=== Source records ===

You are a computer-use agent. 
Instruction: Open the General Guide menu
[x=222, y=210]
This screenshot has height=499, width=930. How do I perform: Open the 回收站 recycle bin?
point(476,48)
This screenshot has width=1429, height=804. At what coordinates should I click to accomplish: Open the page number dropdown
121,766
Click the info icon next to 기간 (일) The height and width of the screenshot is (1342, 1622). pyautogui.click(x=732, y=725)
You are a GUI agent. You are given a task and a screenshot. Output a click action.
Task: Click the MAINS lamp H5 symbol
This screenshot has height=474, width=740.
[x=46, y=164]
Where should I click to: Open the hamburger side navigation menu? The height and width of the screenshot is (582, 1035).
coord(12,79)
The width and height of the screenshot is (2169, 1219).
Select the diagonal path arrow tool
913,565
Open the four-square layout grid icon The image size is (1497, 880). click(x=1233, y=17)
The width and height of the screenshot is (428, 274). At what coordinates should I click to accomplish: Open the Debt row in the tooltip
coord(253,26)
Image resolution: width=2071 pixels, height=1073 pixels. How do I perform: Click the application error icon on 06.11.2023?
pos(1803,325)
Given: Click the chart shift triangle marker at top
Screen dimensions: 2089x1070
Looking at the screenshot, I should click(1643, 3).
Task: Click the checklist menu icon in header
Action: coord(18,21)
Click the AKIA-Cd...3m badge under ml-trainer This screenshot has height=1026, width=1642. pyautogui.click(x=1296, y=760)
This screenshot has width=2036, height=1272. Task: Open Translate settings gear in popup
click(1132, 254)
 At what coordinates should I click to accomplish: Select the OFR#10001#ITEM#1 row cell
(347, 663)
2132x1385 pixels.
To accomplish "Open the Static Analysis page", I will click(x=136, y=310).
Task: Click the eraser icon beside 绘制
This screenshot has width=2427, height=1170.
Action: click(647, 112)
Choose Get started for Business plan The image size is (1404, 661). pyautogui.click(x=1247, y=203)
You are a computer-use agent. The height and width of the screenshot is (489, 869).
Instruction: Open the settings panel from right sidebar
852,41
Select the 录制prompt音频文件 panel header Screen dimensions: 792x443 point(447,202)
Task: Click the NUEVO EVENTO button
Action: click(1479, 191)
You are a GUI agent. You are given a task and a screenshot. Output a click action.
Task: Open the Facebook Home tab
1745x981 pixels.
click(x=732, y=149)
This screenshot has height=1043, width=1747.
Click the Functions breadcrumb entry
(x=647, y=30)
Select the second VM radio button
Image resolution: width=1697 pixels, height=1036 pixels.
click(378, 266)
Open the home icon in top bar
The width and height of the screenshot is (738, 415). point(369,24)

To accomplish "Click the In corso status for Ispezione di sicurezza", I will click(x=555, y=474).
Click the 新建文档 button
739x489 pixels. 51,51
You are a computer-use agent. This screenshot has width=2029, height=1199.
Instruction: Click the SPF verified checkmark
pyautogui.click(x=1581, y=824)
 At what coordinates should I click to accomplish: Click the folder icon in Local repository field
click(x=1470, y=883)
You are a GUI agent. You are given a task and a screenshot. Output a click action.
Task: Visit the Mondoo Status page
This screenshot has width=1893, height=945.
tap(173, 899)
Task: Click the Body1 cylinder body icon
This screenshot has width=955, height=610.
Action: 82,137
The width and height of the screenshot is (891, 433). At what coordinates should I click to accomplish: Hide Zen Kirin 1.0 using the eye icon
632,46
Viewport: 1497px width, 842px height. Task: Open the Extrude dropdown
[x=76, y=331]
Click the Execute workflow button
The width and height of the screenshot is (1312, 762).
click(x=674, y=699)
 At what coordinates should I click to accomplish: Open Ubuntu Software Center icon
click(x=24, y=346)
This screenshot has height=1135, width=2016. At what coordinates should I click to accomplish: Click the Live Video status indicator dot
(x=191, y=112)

===

=== Exercise instructions ===
The data above needs to be given again exactly, with no line left out.

=== Response box ===
You are a computer-use agent. 
Instruction: Open the General Guide menu
[x=222, y=210]
This screenshot has height=499, width=930. How do I perform: Open the 回收站 recycle bin?
point(476,48)
This screenshot has width=1429, height=804. At what coordinates should I click to accomplish: Open the page number dropdown
121,766
Click the info icon next to 기간 (일) The height and width of the screenshot is (1342, 1622). pyautogui.click(x=732, y=725)
You are a GUI agent. You are given a task and a screenshot. Output a click action.
Task: Click the MAINS lamp H5 symbol
This screenshot has height=474, width=740.
[x=46, y=164]
Where should I click to: Open the hamburger side navigation menu? The height and width of the screenshot is (582, 1035).
coord(12,79)
The width and height of the screenshot is (2169, 1219).
Select the diagonal path arrow tool
913,565
Open the four-square layout grid icon The image size is (1497, 880). click(x=1233, y=17)
The width and height of the screenshot is (428, 274). At what coordinates should I click to accomplish: Open the Debt row in the tooltip
coord(253,26)
Image resolution: width=2071 pixels, height=1073 pixels. How do I perform: Click the application error icon on 06.11.2023?
pos(1803,325)
Given: Click the chart shift triangle marker at top
Screen dimensions: 2089x1070
Looking at the screenshot, I should click(1643, 3).
Task: Click the checklist menu icon in header
Action: coord(18,21)
Click the AKIA-Cd...3m badge under ml-trainer This screenshot has height=1026, width=1642. pyautogui.click(x=1296, y=760)
This screenshot has width=2036, height=1272. Task: Open Translate settings gear in popup
click(1132, 254)
 At what coordinates should I click to accomplish: Select the OFR#10001#ITEM#1 row cell
(347, 663)
2132x1385 pixels.
To accomplish "Open the Static Analysis page", I will click(x=136, y=310).
Task: Click the eraser icon beside 绘制
This screenshot has width=2427, height=1170.
Action: click(647, 112)
Choose Get started for Business plan The image size is (1404, 661). pyautogui.click(x=1247, y=203)
You are a computer-use agent. The height and width of the screenshot is (489, 869).
Instruction: Open the settings panel from right sidebar
852,41
Select the 录制prompt音频文件 panel header Screen dimensions: 792x443 point(447,202)
Task: Click the NUEVO EVENTO button
Action: click(1479, 191)
You are a GUI agent. You are given a task and a screenshot. Output a click action.
Task: Open the Facebook Home tab
1745x981 pixels.
click(x=732, y=149)
This screenshot has height=1043, width=1747.
Click the Functions breadcrumb entry
(x=647, y=30)
Select the second VM radio button
Image resolution: width=1697 pixels, height=1036 pixels.
click(378, 266)
Open the home icon in top bar
The width and height of the screenshot is (738, 415). point(369,24)

To accomplish "Click the In corso status for Ispezione di sicurezza", I will click(x=555, y=474).
Click the 新建文档 button
739x489 pixels. 51,51
You are a computer-use agent. This screenshot has width=2029, height=1199.
Instruction: Click the SPF verified checkmark
pyautogui.click(x=1581, y=824)
 At what coordinates should I click to accomplish: Click the folder icon in Local repository field
click(x=1470, y=883)
You are a GUI agent. You are given a task and a screenshot. Output a click action.
Task: Visit the Mondoo Status page
This screenshot has width=1893, height=945.
tap(173, 899)
Task: Click the Body1 cylinder body icon
This screenshot has width=955, height=610.
Action: 82,137
The width and height of the screenshot is (891, 433). At what coordinates should I click to accomplish: Hide Zen Kirin 1.0 using the eye icon
632,46
Viewport: 1497px width, 842px height. Task: Open the Extrude dropdown
[x=76, y=331]
Click the Execute workflow button
The width and height of the screenshot is (1312, 762).
click(x=674, y=699)
 At what coordinates should I click to accomplish: Open Ubuntu Software Center icon
click(x=24, y=346)
This screenshot has height=1135, width=2016. At what coordinates should I click to accomplish: Click the Live Video status indicator dot
(x=191, y=112)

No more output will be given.